Simms lived in Fultonville for a number of years and while there published his "Border Wars" in 1845; and also erected a very unique residence built of cobblestones, every one of which he gathered in the vicinity and for the outside course he sized them through a hole in a board to have them uniform. This dwelling, still in fine condition stands in Fultonville.

George W. Elliot, Author Of Bonny Eloise

George W. Elliott was a resident of Fort Plain in the sixties and married Mary Bowen, daughter of Solomon Bowen, who for years conducted Montgomery Hall (later the Lipe House), which was remodeled into the present building of the Farmers and Mechanics Bank. Elliott was editor of the (Fort Plain) "Mohawk Valley Register" for a time and wrote much pleasing poetry. His best known production is "Bonny Eloise, the Belle of the Mohawk Vale," which has become the song of the Valley. It is said he composed the words to this popular melody while on a railroad journey from New York to Fort Plain, addressing his song to his sweetheart, Mary Bowen (with a change of name). The work bears copyright date of 1858 and J. R. Thomas was the composer of the plaintively sweet melody to which Mr. Elliott's words are sung. "Bonny Eloise" was a favorite air played by the military bands of both the North an South during the Civil war. The lyric follows:

Bonny Eloise

Oh, sweet is the vale where the Mohawk gently glides
On its clear winding way to the sea,
And dearer than all storied streams on earth besides
Is the bright rolling river to me.

(Chorus)

But sweeter, dearer, yes dearer far than these,
Who charms where others all fail,
Is blue-eyed, bonny, bonny Eloise,
The belle of the Mohawk vale.

Oh, sweet are the scenes of my boyhood's sunny years,
That bespangle the gay valley o'er.
And dear are the friends seen through memory's fond tears
That have lived in the blest days of yore.

(Chorus)

Oh, sweet are the moments when dreaming I roam
Thro' my loved haunts now mossy and grey,
And dearer than all is my childhood's hallowed home,
That is crumbling now slowly away.

(Chorus)

* * * * *

Fort Plain and its neighborhood is one of the most historically important sections in the Mohawk Valley. The many interesting features comprised in this area merit the attention of the people of our valley and historical students of our local, state and national annals.
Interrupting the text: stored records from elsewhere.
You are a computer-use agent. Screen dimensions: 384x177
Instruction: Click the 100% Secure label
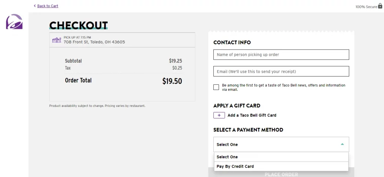pos(366,7)
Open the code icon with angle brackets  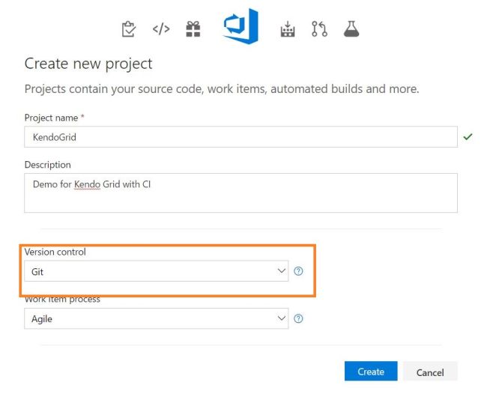coord(161,29)
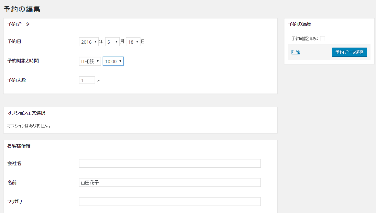This screenshot has width=376, height=213.
Task: Click the オプションはありません message text
Action: click(29, 126)
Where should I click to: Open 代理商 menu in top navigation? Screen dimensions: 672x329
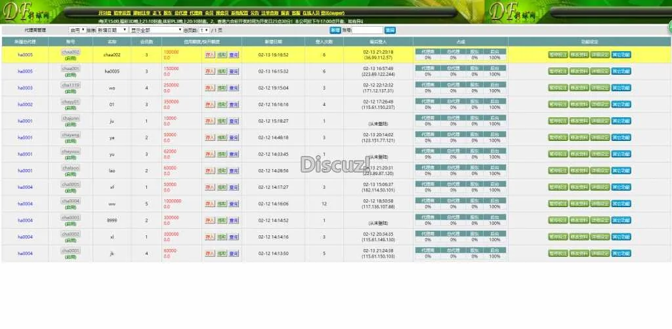[196, 13]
The officers of the Fort Plain National Bank are: President, F. S. Haslett; vice-president, George Duffy; vice-president, Joseph L. Moore; cashier, John Kattler; assistant cashier, H. J. Wagner; directors: Adam L. Failing, F. F. Wendell, H. V. Borst, F. S. Haslett, Albert Sitterly, Rufus Wiles, Manly Shults, George Duffy, J. L. Moore.

The officers of the Farmers and Mechanics Bank are: President, Frank W. Bauder; vice-president, Fayette Wagner; cashier, Charles G. Zielley; assistant cashier, Andrew L. Gros; teller, John W. Saltsman; bookkeeper, Joseph Beck; directors: F. W. Bauder, W. C. Hackney, Lester Getman, John Saltsman, Fayette Wagner, John W. Saltsman, A. L. Gros, H. D. Bauder, Fox Sponable.

Fort Plain has two weekly newspapers, Fort Plain Standard, (established 1876) published Thursdays by O'Connor Bros., Inc., composed of the firm members of George O'Connor, Nelson Greene, Fred H. Kelsey and W. D. Ludwig; and the Fort Plain Free Press, established 1885, with which the Mohawk Valley Register (established 1828) was amalgamated in 1921.